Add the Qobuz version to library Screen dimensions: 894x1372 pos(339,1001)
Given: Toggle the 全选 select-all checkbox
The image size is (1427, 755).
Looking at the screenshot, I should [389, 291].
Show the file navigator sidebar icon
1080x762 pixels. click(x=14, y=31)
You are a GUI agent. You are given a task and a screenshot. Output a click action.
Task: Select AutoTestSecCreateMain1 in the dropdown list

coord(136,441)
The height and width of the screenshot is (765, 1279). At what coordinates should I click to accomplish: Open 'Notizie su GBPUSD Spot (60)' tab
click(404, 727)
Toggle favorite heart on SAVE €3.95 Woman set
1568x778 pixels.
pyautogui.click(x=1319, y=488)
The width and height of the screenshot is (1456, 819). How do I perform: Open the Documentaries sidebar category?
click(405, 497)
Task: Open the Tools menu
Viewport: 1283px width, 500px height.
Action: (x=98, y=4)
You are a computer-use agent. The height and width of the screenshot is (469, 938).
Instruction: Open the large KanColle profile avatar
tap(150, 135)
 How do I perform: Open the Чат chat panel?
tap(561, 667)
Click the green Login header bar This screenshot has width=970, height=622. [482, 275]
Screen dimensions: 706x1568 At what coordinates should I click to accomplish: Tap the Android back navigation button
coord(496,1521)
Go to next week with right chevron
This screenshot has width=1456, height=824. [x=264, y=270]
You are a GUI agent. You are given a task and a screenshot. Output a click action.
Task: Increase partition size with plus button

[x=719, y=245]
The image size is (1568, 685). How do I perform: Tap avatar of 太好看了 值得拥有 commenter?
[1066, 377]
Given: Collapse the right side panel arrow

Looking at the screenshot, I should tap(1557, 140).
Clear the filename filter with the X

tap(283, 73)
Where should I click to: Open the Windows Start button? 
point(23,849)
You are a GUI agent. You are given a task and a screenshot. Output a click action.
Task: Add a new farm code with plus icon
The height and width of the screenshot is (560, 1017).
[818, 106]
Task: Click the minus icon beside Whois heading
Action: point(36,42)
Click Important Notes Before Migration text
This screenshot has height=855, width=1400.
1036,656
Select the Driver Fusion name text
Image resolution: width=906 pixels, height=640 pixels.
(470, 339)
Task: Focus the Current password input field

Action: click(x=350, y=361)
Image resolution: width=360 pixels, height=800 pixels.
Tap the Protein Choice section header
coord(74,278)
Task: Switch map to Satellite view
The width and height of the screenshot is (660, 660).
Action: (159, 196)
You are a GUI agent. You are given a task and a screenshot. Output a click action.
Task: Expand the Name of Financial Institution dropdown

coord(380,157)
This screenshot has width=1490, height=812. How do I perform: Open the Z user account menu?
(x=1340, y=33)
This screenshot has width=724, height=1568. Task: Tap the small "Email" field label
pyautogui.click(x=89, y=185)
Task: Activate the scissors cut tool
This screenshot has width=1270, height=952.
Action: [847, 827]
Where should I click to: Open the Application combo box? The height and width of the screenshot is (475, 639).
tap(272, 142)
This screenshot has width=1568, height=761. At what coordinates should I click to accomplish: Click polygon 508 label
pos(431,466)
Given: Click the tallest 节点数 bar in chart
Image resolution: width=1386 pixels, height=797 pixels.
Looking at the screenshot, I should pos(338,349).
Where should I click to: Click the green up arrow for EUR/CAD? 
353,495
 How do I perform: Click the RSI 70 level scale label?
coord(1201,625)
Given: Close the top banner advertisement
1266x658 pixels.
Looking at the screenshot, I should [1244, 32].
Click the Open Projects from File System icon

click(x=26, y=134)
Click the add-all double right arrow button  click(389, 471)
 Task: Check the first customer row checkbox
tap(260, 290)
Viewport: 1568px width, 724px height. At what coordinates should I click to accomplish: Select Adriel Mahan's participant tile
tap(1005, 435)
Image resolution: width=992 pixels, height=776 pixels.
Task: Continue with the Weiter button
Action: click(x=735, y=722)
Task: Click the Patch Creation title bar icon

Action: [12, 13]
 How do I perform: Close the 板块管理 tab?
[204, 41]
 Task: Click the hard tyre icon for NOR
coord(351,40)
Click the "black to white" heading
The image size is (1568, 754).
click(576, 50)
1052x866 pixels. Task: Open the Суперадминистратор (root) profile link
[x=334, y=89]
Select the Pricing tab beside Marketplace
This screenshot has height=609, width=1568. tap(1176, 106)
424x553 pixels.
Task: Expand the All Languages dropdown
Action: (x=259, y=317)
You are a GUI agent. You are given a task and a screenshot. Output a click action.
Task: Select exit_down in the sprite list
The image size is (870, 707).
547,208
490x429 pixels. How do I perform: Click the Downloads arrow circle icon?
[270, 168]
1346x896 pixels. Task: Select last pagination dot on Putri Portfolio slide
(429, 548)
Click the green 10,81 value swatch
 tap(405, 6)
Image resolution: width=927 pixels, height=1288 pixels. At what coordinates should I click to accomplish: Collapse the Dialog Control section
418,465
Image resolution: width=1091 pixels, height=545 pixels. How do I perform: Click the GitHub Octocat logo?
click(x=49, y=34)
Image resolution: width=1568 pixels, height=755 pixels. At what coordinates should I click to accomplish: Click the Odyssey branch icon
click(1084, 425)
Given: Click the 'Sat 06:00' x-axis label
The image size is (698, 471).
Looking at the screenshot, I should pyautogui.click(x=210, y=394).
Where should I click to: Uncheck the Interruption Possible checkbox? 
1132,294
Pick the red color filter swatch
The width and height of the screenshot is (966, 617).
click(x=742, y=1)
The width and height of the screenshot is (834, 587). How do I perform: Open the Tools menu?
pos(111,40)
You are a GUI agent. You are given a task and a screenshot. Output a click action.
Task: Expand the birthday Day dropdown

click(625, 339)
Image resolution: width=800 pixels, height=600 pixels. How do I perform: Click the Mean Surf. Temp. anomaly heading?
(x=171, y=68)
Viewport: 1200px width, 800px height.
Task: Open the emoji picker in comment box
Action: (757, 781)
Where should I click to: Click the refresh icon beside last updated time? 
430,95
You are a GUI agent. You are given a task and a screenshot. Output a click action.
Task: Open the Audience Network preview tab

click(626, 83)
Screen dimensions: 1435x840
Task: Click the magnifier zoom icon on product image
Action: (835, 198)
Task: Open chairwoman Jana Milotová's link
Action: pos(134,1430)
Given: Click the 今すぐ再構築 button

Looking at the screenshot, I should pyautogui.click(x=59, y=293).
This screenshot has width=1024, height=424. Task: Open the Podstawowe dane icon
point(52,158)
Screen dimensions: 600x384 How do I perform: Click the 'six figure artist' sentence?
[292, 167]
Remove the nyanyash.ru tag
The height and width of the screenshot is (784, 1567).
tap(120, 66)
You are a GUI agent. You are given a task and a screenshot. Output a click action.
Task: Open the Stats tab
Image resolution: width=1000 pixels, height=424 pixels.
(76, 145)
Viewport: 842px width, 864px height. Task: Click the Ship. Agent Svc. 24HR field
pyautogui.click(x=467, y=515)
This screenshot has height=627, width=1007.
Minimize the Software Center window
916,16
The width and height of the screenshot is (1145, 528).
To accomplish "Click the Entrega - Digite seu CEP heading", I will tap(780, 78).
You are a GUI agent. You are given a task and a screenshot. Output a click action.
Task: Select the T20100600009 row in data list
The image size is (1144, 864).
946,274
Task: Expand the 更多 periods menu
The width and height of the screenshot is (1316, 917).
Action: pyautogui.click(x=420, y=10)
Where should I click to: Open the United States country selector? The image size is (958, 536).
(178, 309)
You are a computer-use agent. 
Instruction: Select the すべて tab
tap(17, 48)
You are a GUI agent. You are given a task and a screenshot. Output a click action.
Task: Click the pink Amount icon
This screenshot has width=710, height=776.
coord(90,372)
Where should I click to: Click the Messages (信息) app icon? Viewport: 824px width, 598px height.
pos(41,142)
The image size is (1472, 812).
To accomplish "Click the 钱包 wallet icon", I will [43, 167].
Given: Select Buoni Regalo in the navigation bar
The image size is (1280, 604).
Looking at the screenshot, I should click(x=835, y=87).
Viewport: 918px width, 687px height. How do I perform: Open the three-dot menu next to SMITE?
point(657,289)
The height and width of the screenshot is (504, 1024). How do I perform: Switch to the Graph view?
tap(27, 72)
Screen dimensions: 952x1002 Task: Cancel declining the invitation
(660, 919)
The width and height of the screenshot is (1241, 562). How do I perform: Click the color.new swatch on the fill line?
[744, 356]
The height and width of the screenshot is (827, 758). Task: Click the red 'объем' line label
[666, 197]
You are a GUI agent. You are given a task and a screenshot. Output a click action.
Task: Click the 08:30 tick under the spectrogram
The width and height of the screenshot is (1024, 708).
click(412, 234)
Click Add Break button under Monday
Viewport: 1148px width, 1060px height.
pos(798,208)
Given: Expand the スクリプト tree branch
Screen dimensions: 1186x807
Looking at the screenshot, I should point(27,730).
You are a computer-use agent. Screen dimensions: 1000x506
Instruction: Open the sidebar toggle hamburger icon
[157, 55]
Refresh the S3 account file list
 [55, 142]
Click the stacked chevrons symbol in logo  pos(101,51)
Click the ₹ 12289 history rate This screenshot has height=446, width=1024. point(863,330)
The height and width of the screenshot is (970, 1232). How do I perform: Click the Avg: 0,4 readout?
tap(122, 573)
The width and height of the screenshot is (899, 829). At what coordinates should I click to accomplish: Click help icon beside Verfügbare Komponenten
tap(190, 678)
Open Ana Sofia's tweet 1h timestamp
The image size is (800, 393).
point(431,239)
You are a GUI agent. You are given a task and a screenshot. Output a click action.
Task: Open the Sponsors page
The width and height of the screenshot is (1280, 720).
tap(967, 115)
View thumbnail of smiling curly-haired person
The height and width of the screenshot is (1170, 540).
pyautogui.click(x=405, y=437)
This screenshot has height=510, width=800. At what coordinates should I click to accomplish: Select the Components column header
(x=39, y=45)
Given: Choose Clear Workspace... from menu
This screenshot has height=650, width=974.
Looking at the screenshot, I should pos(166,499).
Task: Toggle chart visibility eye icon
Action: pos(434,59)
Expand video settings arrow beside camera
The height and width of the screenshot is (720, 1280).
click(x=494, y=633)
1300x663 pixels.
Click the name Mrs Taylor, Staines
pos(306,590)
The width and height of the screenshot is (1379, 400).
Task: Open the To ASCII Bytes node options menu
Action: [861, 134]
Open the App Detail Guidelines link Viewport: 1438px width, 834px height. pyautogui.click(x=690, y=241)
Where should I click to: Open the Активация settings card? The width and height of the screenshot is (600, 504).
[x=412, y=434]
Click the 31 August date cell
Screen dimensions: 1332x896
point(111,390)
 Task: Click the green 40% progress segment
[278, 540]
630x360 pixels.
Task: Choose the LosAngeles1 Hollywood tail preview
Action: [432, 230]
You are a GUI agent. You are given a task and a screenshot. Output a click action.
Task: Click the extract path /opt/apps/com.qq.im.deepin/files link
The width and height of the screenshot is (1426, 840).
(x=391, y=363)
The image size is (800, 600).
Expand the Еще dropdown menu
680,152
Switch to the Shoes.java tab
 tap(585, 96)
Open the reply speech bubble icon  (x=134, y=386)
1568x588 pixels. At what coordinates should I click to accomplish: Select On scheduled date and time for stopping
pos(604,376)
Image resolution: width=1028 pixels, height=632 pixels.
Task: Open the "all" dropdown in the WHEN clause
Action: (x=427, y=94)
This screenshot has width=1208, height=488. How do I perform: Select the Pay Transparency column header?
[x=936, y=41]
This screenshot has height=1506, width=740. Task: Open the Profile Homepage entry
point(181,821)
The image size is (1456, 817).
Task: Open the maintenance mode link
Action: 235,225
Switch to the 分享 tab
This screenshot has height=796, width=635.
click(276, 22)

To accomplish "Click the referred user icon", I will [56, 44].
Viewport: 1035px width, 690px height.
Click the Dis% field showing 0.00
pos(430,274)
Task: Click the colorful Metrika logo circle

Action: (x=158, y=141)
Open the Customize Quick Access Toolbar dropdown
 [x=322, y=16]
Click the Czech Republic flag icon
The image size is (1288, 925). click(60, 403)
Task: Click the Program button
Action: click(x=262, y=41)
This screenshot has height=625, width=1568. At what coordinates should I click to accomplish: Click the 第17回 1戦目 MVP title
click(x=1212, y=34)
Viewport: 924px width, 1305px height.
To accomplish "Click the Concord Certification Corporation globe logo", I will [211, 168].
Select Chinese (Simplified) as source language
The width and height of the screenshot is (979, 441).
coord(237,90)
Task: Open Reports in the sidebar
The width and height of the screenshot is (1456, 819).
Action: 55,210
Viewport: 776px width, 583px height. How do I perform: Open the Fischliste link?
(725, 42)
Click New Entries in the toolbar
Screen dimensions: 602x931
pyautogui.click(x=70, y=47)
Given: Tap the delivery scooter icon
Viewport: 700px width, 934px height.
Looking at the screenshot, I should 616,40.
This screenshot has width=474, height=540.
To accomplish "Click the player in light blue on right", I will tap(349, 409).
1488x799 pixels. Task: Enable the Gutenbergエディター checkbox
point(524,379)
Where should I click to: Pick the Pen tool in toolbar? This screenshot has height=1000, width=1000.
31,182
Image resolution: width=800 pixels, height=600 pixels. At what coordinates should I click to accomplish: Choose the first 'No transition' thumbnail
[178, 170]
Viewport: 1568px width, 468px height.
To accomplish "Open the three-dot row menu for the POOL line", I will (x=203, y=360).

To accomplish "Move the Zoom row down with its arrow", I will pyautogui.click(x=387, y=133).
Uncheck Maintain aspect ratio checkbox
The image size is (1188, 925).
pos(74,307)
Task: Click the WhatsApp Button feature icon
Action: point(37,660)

++++++++++

To do.
Give back precisely the lines above that start at the line containing "Task: Add a new farm code with plus icon" and end at the line containing "Click Important Notes Before Migration text", inclusive. No other lines belong in the output.

Written solution.
Task: Add a new farm code with plus icon
The height and width of the screenshot is (560, 1017).
[818, 106]
Task: Click the minus icon beside Whois heading
Action: point(36,42)
Click Important Notes Before Migration text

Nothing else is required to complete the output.